Excerpted records below:
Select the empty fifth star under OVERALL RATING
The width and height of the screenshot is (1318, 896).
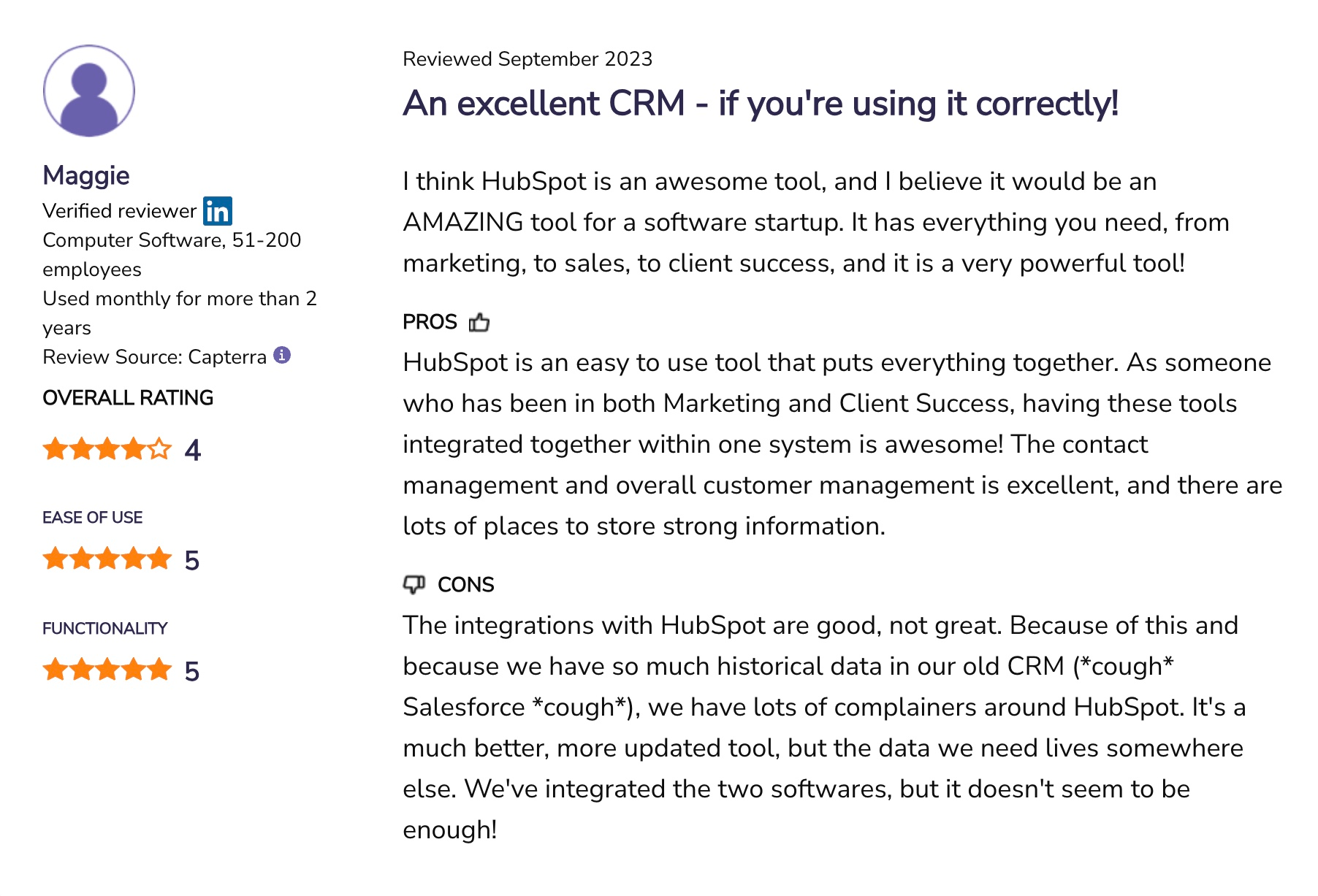click(160, 450)
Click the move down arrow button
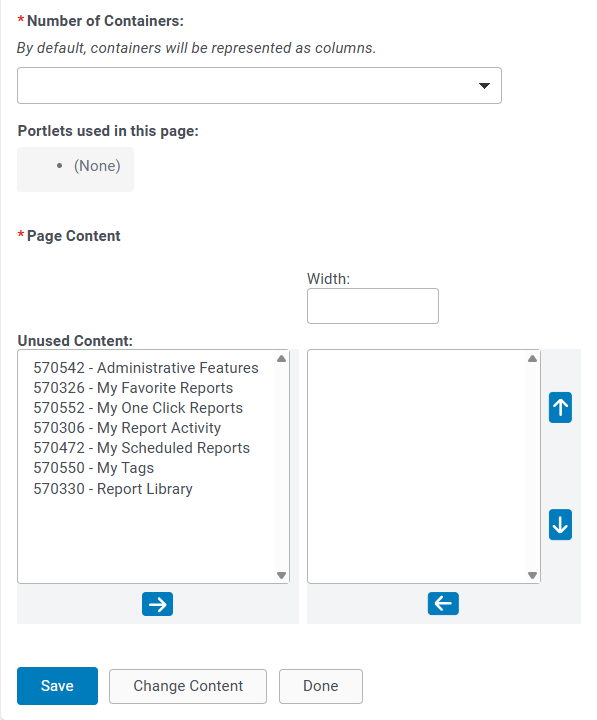This screenshot has width=597, height=720. [560, 524]
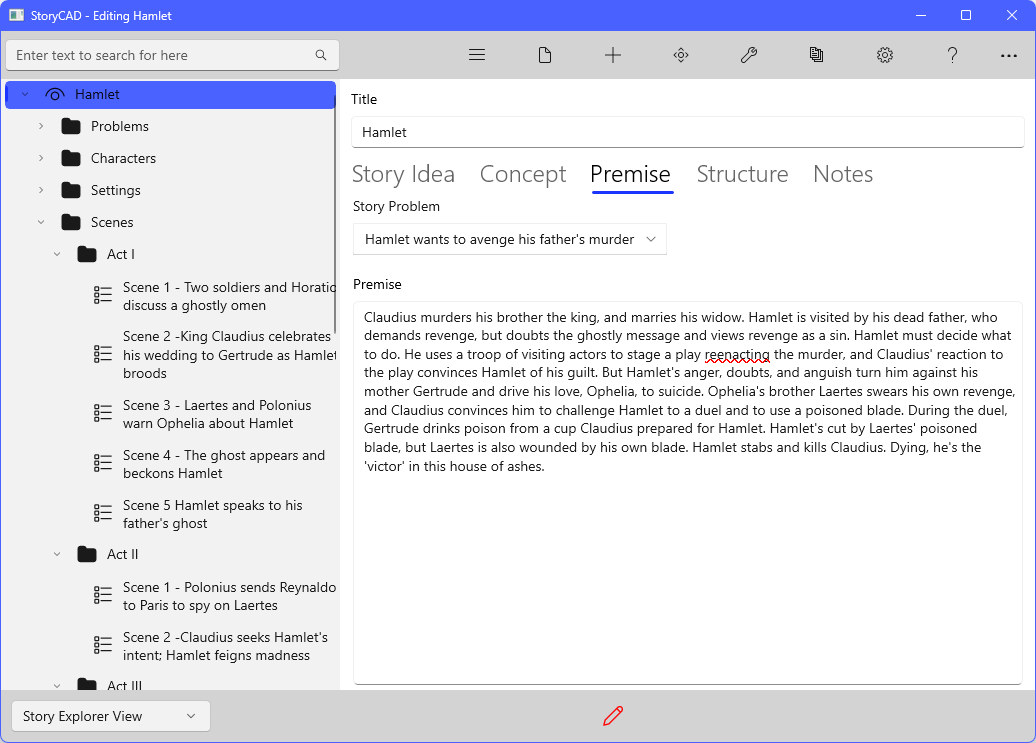Click the Title input field
The height and width of the screenshot is (743, 1036).
click(x=687, y=132)
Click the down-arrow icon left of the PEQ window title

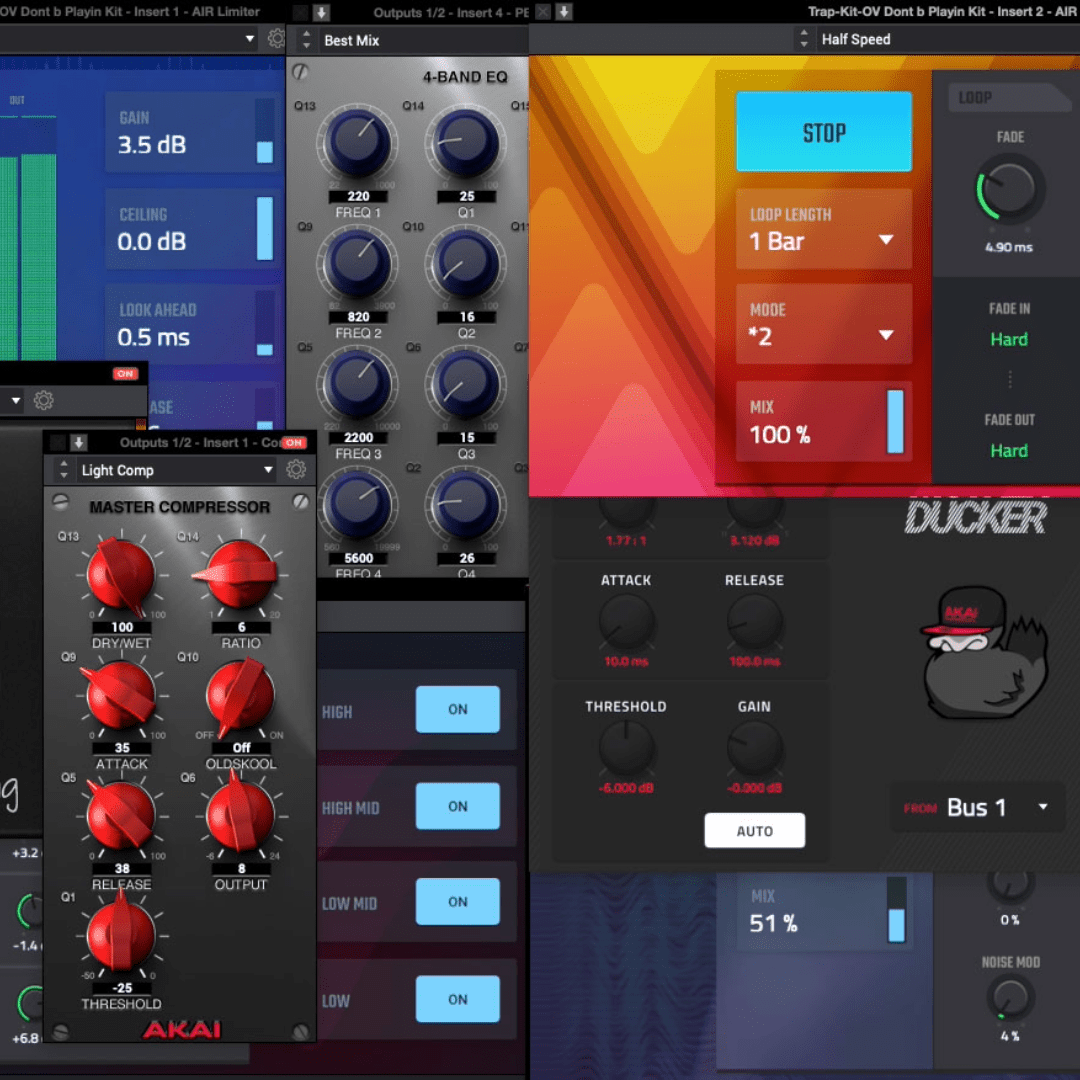321,12
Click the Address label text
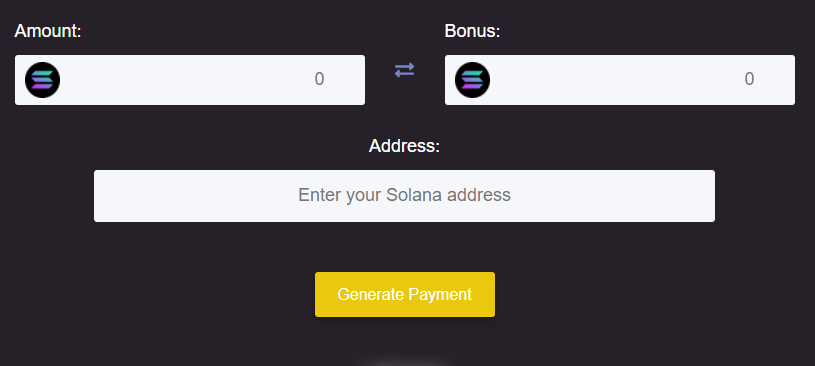815x366 pixels. [x=404, y=146]
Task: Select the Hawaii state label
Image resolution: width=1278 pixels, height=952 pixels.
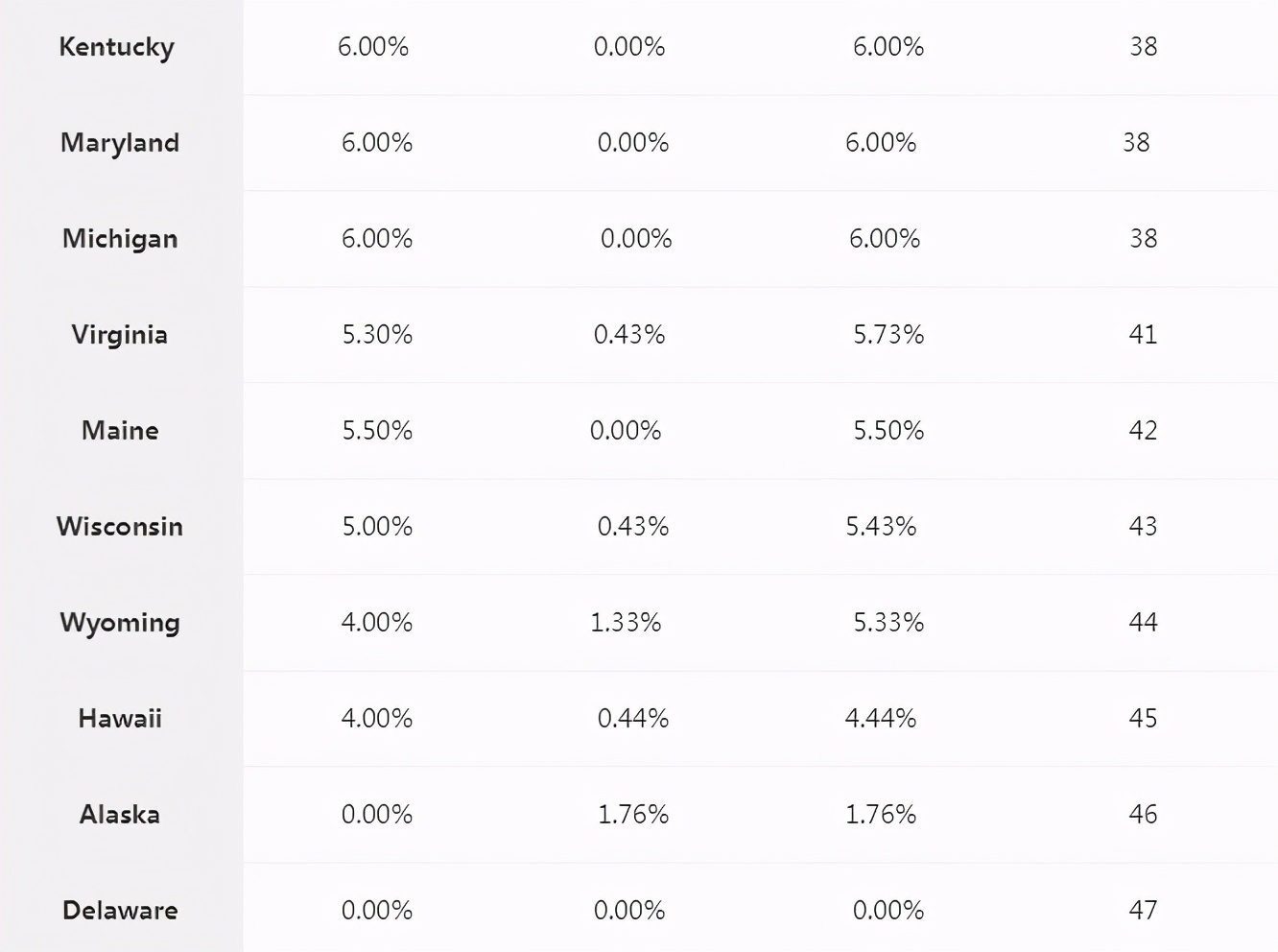Action: coord(120,719)
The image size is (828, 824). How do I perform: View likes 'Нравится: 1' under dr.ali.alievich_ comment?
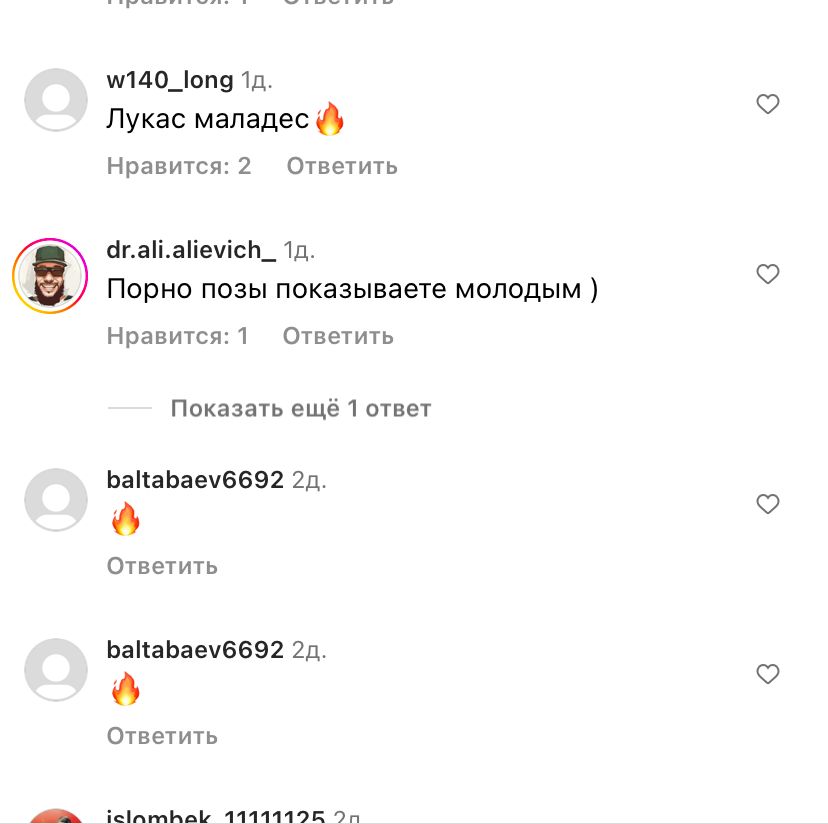(x=177, y=336)
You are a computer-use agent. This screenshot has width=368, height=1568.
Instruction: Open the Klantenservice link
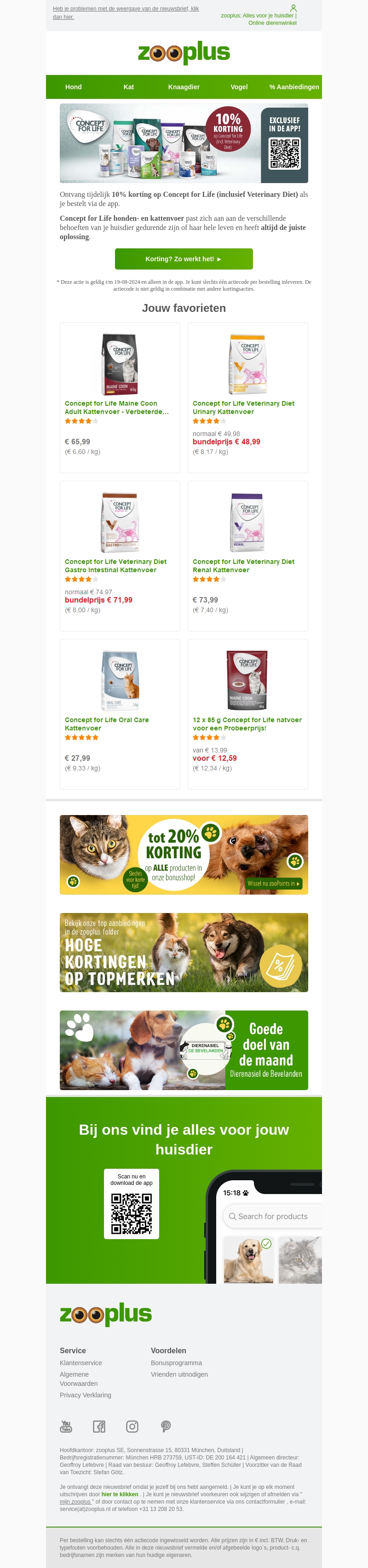[x=81, y=1363]
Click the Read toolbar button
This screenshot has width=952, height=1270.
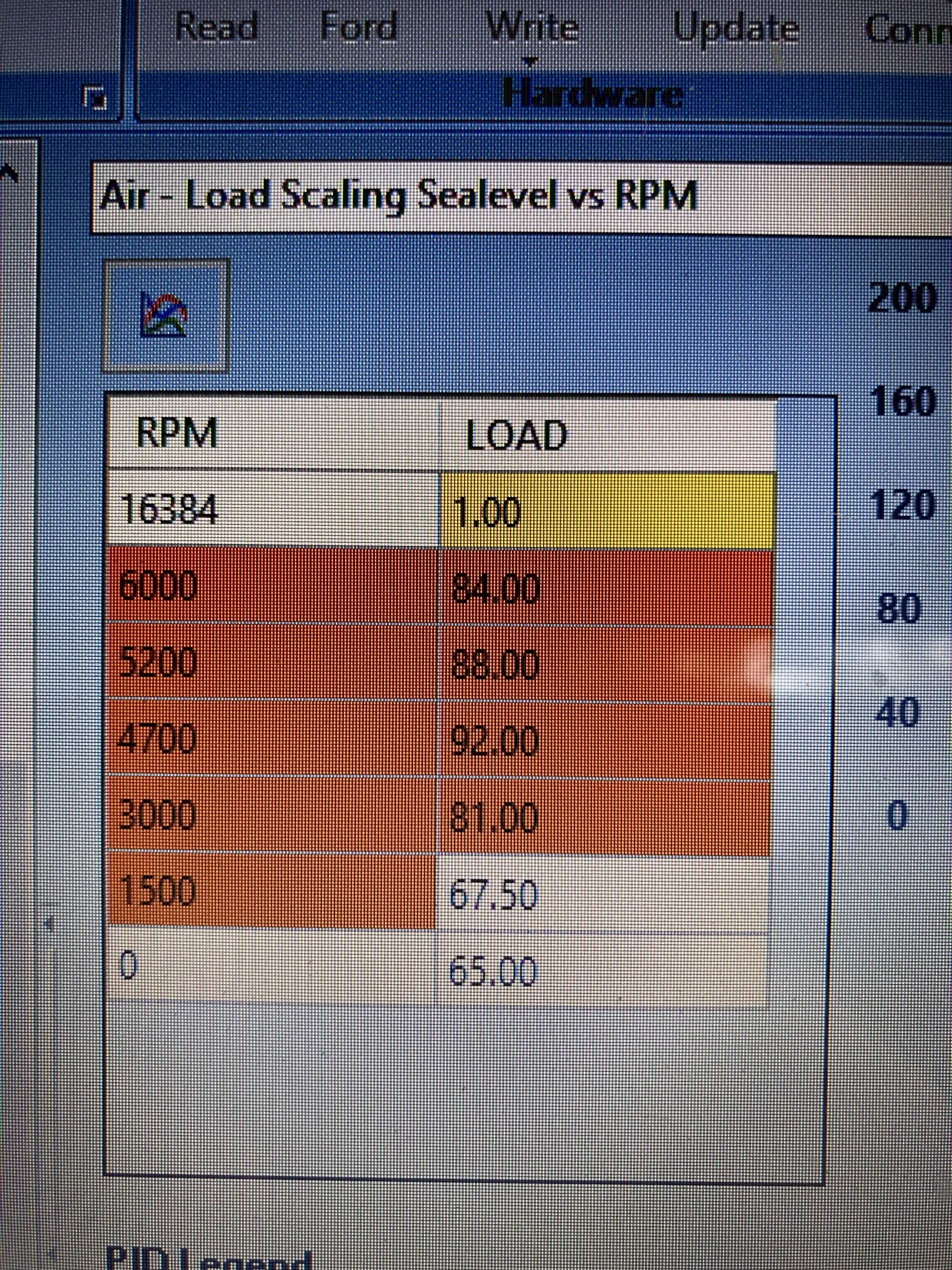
End of Excerpted records.
The reply has to reproduce every line above verbatim and contain no pictures.

Select the empty fifth star under OVERALL RATING
The width and height of the screenshot is (1318, 896).
click(160, 450)
Click the move down arrow button
This screenshot has width=597, height=720. [560, 524]
Click the Title input field
The height and width of the screenshot is (743, 1036).
click(x=687, y=132)
Click the down-arrow icon left of the PEQ window title

321,12
Click the Address label text
815x366 pixels. [x=404, y=146]
Task: Select the Hawaii state label
Image resolution: width=1278 pixels, height=952 pixels.
Action: coord(120,719)
The image size is (828, 824). How do I perform: View likes 'Нравится: 1' under dr.ali.alievich_ comment?
(x=177, y=336)
You are a computer-use agent. This screenshot has width=368, height=1568.
Instruction: Open the Klantenservice link
[x=81, y=1363]
Click the Read toolbar button
This screenshot has width=952, height=1270.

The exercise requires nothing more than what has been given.